I know, I live in NYC. Fire every officer who refuses. Make vaccination a requirement for employment, fine or even arrest employers who don't comply. We can figure out how to enforce every other rule and law in the universe, we can figure this out. That's a solvable problem, it's just a matter of will. Our leadership needs to grow a spine and stop worrying what the anti-vaxxers will think. If Republicans or others push back, push back harder. Enough is enough.
posted by star gentle uterus at 1:25 PM on August 31 [2 favorites]


We can figure out how to enforce every other rule and law in the universe, we can figure this out.
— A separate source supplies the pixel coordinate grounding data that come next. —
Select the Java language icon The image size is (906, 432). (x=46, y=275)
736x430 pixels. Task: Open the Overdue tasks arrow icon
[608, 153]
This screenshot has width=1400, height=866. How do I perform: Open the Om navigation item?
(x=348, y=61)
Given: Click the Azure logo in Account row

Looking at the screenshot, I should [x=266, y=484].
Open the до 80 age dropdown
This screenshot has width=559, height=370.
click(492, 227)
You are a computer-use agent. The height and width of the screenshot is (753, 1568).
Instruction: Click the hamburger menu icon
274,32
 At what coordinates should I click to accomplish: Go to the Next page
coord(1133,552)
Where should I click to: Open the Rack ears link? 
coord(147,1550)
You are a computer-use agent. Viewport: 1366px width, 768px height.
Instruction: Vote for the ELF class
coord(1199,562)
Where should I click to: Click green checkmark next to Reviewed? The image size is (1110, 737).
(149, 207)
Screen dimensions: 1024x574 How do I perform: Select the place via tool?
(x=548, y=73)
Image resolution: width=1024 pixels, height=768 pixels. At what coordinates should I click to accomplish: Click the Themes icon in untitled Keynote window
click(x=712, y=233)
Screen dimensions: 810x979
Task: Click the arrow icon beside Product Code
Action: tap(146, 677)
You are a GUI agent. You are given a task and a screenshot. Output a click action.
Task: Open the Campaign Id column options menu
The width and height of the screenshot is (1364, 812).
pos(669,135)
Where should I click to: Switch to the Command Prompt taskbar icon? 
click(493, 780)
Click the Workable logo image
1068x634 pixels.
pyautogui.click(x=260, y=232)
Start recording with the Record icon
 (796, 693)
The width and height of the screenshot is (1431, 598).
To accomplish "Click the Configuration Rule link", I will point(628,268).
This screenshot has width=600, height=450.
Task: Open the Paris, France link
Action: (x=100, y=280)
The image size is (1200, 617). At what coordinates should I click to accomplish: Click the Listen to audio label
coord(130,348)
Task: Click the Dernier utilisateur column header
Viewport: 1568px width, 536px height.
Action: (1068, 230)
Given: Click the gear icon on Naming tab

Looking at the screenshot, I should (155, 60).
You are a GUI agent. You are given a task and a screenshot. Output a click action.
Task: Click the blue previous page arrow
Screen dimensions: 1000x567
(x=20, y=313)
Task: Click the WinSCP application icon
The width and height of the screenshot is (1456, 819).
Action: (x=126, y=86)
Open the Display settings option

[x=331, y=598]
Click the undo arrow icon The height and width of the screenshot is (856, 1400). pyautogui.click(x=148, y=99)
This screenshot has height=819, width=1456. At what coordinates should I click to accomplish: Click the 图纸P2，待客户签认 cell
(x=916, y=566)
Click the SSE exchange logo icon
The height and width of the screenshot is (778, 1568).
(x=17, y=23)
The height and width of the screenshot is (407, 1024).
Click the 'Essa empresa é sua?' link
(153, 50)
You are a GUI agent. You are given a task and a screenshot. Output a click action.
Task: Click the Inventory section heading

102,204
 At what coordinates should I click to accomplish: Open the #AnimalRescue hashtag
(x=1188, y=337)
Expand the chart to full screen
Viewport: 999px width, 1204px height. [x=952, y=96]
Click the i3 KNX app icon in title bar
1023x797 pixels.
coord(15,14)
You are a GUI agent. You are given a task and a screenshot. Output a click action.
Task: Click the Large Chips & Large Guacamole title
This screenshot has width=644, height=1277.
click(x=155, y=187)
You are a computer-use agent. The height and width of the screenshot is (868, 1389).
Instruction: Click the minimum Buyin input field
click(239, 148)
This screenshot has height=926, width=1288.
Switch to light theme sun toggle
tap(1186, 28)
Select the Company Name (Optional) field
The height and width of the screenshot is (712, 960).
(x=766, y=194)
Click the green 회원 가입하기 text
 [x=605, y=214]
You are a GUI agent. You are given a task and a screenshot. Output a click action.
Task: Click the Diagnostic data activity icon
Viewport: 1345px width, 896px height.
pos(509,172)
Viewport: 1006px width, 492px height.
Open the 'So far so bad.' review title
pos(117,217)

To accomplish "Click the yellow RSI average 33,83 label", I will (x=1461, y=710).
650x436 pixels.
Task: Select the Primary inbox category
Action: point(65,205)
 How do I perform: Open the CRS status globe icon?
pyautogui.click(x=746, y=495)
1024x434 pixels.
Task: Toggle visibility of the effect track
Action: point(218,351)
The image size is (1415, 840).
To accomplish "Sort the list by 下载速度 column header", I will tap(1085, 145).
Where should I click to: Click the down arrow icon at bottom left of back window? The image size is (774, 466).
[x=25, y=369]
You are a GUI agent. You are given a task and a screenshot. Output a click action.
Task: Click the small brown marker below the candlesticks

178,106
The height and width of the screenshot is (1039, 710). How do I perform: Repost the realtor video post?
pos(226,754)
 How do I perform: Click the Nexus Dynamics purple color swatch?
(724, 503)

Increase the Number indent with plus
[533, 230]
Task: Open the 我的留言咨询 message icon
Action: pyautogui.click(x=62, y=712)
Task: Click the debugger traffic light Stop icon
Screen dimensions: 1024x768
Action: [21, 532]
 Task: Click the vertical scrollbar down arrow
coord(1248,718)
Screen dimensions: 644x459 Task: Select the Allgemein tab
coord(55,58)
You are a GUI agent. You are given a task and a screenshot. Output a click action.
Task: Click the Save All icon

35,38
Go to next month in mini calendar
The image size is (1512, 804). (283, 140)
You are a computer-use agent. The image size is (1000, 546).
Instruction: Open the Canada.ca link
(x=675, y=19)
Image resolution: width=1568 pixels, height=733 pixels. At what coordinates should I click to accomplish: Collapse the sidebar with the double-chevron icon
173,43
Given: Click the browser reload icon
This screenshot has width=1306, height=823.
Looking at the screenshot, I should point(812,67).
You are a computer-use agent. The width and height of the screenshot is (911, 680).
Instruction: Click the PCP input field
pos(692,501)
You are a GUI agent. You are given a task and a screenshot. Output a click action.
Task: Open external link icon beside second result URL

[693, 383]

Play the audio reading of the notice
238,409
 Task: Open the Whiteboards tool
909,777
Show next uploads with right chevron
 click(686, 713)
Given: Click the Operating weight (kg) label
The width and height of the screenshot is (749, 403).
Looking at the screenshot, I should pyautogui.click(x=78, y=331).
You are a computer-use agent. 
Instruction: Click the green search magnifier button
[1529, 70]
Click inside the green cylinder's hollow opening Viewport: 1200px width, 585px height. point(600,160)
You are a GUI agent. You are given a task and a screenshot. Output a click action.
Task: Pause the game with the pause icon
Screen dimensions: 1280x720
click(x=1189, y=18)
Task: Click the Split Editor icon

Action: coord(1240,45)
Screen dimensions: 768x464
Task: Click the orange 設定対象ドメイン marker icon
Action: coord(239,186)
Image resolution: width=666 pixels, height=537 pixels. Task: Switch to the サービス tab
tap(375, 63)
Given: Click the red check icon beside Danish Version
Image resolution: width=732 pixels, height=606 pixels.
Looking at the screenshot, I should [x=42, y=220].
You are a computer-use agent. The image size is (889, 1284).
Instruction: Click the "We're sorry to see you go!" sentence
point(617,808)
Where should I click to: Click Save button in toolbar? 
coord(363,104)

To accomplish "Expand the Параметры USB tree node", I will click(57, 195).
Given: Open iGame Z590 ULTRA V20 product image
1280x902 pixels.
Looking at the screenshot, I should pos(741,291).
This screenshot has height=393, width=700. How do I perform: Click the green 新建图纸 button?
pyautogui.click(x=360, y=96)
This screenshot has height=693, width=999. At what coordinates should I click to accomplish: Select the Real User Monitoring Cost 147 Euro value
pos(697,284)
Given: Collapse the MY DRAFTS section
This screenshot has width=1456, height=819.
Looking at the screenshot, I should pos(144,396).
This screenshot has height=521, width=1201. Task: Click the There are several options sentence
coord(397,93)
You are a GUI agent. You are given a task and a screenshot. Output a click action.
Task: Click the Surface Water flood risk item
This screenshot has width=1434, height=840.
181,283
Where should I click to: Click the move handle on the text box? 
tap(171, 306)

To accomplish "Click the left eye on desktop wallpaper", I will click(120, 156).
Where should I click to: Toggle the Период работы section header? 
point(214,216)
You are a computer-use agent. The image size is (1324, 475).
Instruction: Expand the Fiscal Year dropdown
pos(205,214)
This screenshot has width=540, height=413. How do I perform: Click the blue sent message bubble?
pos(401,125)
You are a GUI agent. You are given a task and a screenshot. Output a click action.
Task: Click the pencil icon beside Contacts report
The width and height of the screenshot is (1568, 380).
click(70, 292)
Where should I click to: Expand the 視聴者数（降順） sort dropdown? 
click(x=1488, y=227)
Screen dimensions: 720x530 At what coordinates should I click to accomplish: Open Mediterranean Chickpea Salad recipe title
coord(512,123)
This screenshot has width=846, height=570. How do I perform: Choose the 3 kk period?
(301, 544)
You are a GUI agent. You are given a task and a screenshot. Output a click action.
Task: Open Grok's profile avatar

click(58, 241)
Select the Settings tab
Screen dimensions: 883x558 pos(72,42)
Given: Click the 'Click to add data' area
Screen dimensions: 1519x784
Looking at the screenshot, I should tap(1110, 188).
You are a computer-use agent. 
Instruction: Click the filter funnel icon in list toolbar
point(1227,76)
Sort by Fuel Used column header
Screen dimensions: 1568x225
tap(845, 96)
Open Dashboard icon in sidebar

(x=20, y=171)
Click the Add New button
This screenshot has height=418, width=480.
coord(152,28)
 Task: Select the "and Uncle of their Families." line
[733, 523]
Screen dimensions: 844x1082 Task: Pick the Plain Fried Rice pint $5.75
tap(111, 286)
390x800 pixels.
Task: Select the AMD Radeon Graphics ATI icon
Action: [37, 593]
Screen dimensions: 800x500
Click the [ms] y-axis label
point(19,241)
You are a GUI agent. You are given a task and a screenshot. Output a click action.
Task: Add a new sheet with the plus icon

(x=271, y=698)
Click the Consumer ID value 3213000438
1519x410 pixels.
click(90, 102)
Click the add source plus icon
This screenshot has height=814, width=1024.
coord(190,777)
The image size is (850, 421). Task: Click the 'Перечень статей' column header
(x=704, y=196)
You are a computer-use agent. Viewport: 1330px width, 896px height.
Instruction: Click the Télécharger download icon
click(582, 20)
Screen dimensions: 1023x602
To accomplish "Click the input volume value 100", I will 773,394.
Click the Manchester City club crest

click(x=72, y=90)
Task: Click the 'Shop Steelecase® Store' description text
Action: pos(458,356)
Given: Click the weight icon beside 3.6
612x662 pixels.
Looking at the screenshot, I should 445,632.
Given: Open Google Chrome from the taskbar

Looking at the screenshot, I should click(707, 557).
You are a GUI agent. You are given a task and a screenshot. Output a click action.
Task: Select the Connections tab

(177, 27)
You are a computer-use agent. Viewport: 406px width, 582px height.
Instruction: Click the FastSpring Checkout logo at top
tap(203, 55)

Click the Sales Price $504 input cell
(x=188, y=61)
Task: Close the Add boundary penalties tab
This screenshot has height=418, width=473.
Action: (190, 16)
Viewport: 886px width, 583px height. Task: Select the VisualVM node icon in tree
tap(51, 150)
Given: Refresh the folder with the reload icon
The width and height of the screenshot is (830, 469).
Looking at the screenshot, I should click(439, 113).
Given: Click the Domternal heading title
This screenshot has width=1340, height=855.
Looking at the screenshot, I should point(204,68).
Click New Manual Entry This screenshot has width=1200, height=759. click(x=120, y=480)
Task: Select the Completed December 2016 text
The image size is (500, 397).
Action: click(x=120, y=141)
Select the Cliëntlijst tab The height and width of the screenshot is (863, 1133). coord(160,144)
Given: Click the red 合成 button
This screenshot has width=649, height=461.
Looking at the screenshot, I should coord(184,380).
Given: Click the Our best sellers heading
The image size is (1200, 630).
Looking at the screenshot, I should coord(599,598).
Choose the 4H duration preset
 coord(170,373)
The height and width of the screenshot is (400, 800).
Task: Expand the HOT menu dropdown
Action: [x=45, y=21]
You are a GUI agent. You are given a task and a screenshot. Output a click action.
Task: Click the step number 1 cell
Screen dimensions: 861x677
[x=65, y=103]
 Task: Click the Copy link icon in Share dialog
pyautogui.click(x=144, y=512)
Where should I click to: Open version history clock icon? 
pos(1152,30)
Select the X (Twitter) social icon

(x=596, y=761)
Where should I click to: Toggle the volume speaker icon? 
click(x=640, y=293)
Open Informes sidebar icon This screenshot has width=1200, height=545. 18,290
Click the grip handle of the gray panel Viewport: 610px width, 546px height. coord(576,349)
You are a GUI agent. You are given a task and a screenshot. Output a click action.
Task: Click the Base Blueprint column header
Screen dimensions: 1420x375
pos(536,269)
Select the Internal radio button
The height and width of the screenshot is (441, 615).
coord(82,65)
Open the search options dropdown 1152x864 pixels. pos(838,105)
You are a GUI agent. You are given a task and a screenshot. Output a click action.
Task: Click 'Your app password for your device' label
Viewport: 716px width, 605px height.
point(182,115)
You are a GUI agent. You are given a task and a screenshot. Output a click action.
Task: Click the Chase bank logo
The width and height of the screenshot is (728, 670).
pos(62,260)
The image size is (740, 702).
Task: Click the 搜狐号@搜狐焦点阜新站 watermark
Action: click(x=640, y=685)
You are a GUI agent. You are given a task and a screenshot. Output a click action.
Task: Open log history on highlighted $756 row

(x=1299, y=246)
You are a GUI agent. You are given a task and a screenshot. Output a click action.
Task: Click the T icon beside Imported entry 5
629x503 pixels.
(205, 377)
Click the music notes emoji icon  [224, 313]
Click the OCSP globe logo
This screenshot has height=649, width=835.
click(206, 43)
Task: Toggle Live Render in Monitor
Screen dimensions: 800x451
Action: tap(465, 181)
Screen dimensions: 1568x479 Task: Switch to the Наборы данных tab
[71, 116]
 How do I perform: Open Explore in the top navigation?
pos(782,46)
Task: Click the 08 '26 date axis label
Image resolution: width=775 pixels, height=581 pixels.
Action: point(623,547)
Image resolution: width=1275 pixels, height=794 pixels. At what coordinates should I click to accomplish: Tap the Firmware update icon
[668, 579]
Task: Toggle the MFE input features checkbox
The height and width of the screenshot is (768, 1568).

Considering 80% of the flagrant parking violations and at least 30% of the illegal driving I see done is with cars somewhat obviously belonging to cops or their family members (bent/scratches/illegally obscured license plates and think blue line punisher stickers are a good sign) I think it’s unlikely we’ll find a way around cops just not wanting to do certain things.
posted by Exceptional_Hubris at 1:52 PM on August 31 [2 favorites]


"I’m going to go back to the sociology fallback, which is that people don’t exist as independent atoms. The person to convince that person is a friend, an acquaintance, or somebody else from Staten Island. The way you want to deploy these convincing is — and we have this from so much sociology. If I come to you and say, “Your field is terrible, and you’re wrong about everything,” you’re not going to all of a sudden like me, right?

It's the idea behind 6 degrees of separation, basically. But because carrying out that sociological insight would require a different form of collective action, it's just so much easier to use neoliberal capitalism and status quo institutions to whip bad, right-wing people into order: using mandates, passports, ideology of the new normal, etc. And Western society is going to use the latter method, with most not realizing that was the same path that has been leading us to global crises in the first place.
posted by polymodus at 2:58 PM on August 31 [2 favorites]


The turning point, probably — probably not as visible to people outside — is the WHO investigation. I wrote a New York Times article about the origins of COVID. I didn’t really go into the WHO investigation. It is a debacle. It’s going to go in history books into how bad it is. It is essentially just typing up what the Chinese officials told them, almost uncritically.

It's interesting because I've been listening to TWiV regularly now, and they're definitely 90% letting WHO off the hook every time this is discussed. So I'm glad someone like Tufekci as a somewhat more independent disciplined expert is calling out in a reasonable way the more subtle forms of bias, conformity, mental gymnastics within professional science.
posted by polymodus at 3:11 PM on August 31 [1 favorite]


let the insurance companies do it. no shot? pay your own Libertarian way. 100% copay.